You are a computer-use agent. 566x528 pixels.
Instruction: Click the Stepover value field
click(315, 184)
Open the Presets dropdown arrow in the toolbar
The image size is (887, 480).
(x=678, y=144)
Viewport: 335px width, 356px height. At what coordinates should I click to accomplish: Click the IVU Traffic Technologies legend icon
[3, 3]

§ §

* [REQUIREMENT]:
Could you transcribe every line of the data above word for word, changing nothing?

* [WRITTEN RESPONSE]:
You are a computer-use agent. 566x528 pixels.
Instruction: Click the Stepover value field
click(315, 184)
Open the Presets dropdown arrow in the toolbar
The image size is (887, 480).
(x=678, y=144)
Viewport: 335px width, 356px height. At what coordinates should I click to accomplish: Click the IVU Traffic Technologies legend icon
[3, 3]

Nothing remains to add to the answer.